While it does not take into account risk it separates out private equity vs
loans. If you get a loan at 6% for 90% of a project's costs and that project
returns 6.5% then your private equity return is 6.5% + 9 * .5% = 11%.

Thus, if you can get a vary low interest loan say 2% your private return can
be high even if the project barely breaks 2%. Why might he be able to get a
loan for 2%, well China might look at having an alternative to the panama
cannal in another country as worth a vary low interest loan.

Or far more likely IMO the project might be building more than just a canal as
infrastructure projects often make other local investments vary valuable. AKA
build a subway and now every apartment within walking distance is suddenly
worth significantly more.

------
andreasklinger
I am a bit confused by the article - because this is not mentioned at all - I
am no history buff so happy to be corrected here:

But haven't there been wars to avoid that Nicaragua gets an own canal (afair
even supported by the USA and later by the CIA. Eg their Civil War or before
that the US occupation [1])

Back then mainly to avoid having such important routes in the hands of pro-
communist states, later to keep their financial interest in Panama in check.

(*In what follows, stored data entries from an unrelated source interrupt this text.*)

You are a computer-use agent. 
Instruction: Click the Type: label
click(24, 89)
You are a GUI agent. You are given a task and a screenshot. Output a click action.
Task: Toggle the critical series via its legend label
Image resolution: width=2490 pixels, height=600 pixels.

Wasn't the last state the the USA got the exclusive right to build such canal
- basically just to allow nobody to do it.

How come that this isn't mentioned at all in the article?

(As said before all cited from vague history memory. Happy to get a
correction/update on that.)

[1]
[https://en.wikipedia.org/wiki/United_States_occupation_of_Ni...](https://en.wikipedia.org/wiki/United_States_occupation_of_Nicaragua)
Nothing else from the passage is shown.